Aim of the task> On how many lines of the records below does the string "computer" appear? Reply with only the number.

Information provided>
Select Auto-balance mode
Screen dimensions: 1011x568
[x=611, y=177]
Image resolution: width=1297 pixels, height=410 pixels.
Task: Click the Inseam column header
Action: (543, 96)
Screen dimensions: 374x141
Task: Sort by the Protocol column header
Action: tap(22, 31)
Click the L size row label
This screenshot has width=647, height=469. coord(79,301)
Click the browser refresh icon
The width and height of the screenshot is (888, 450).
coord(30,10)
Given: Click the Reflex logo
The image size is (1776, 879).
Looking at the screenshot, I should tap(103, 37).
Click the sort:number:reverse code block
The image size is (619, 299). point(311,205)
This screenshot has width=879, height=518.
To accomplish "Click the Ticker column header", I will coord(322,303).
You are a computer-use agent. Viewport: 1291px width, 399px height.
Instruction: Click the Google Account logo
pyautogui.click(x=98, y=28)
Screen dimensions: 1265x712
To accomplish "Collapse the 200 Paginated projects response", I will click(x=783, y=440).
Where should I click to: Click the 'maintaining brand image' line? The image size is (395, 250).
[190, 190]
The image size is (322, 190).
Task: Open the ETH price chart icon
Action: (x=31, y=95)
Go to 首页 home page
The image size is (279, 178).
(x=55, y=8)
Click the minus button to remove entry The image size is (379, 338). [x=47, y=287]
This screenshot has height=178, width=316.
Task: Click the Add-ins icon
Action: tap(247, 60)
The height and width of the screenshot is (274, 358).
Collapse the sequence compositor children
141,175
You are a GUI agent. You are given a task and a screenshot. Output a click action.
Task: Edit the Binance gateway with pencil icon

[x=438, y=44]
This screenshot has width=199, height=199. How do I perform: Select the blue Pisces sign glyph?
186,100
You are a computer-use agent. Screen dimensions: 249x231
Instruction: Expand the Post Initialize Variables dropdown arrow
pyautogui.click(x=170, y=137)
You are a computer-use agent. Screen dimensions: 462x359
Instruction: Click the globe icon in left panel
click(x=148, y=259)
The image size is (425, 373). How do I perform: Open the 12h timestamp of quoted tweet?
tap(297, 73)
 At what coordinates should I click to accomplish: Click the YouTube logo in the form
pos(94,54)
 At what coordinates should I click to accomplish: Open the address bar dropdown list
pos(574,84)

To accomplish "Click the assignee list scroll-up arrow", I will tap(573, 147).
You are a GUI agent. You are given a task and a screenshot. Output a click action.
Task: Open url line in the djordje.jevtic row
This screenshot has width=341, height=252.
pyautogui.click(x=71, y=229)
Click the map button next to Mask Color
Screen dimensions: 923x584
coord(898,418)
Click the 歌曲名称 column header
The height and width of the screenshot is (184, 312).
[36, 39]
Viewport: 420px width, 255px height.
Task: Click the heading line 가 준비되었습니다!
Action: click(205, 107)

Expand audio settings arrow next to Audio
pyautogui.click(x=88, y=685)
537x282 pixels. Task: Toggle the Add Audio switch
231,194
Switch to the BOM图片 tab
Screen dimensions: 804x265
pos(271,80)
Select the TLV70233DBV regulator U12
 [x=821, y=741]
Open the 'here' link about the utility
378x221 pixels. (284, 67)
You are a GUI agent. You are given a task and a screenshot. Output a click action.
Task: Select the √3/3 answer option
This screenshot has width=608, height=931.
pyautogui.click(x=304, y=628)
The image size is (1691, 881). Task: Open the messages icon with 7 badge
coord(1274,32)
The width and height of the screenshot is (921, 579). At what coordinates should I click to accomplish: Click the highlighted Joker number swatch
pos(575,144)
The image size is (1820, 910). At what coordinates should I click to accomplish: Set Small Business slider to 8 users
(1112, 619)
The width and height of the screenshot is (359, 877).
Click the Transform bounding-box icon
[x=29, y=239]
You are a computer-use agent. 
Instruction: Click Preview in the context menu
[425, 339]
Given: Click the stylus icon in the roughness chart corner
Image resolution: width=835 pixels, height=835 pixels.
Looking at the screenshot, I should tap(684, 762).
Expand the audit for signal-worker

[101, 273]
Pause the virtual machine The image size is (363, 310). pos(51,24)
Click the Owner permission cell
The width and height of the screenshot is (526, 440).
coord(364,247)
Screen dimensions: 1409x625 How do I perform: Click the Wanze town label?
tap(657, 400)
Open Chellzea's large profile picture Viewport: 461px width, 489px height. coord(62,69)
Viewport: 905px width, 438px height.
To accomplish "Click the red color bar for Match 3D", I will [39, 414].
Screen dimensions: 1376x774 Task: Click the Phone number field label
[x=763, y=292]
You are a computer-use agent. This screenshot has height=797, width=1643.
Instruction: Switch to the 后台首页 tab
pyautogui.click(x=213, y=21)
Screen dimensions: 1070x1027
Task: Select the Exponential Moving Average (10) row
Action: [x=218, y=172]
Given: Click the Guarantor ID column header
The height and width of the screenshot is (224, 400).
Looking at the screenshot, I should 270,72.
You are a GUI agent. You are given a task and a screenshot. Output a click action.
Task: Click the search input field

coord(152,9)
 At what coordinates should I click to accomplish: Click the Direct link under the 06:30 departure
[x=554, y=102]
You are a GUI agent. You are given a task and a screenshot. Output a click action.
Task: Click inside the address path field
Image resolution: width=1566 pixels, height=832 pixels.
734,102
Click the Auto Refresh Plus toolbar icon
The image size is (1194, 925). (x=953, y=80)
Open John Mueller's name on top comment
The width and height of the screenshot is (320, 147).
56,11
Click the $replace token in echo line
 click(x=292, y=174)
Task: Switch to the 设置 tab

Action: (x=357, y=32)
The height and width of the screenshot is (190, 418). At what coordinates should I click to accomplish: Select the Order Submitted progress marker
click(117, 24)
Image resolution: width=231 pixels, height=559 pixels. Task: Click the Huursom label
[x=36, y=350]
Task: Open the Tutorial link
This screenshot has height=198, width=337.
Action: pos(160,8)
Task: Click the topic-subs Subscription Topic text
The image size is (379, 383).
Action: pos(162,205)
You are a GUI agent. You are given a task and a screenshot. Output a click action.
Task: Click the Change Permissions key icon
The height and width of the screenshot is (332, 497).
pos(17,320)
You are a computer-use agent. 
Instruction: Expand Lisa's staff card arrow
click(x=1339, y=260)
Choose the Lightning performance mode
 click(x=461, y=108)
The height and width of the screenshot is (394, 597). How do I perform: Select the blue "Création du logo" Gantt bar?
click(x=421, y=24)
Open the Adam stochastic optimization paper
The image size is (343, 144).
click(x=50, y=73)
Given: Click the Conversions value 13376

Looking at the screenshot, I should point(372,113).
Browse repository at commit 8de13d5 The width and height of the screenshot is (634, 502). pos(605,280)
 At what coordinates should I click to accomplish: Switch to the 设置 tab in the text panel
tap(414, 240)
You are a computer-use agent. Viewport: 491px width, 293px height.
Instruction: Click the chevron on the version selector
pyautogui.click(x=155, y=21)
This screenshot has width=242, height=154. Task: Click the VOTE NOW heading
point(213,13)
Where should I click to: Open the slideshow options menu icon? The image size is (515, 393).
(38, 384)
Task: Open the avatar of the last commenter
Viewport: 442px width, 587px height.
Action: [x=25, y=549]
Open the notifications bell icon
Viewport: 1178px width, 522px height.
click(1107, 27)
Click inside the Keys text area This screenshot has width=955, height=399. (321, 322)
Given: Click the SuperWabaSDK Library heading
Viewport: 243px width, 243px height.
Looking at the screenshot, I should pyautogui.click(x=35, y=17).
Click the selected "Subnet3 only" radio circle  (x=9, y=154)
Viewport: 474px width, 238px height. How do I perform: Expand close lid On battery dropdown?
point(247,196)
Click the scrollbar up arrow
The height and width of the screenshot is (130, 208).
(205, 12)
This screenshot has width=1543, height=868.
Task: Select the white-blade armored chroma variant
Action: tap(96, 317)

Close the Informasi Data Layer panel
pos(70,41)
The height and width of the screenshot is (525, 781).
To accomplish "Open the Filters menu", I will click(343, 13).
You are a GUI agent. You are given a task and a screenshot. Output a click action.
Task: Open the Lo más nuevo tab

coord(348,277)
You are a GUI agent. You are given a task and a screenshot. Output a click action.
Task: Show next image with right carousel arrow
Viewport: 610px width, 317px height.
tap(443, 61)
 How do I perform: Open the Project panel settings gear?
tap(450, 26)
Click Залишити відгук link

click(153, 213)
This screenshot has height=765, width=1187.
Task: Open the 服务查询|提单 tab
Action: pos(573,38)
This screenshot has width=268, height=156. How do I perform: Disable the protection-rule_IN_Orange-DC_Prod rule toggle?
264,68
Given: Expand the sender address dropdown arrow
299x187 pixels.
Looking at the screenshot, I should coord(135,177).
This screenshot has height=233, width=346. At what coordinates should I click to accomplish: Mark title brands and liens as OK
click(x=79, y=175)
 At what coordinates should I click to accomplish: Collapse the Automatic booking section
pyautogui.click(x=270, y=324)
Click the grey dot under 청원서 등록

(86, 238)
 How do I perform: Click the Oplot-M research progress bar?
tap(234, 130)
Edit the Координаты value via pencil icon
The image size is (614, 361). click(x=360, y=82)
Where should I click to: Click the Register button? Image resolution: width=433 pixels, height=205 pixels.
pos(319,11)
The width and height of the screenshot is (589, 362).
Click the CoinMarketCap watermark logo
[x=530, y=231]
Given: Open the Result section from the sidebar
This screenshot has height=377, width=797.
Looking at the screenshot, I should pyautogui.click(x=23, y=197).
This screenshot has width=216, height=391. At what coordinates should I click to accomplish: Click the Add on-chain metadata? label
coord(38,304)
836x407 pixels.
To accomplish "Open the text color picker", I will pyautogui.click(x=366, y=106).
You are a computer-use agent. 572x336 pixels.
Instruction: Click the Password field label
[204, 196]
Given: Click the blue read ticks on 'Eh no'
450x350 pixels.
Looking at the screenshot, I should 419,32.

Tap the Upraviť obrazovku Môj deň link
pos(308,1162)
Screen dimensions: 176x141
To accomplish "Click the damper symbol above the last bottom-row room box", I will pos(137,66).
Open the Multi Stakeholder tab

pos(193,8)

Response box> 8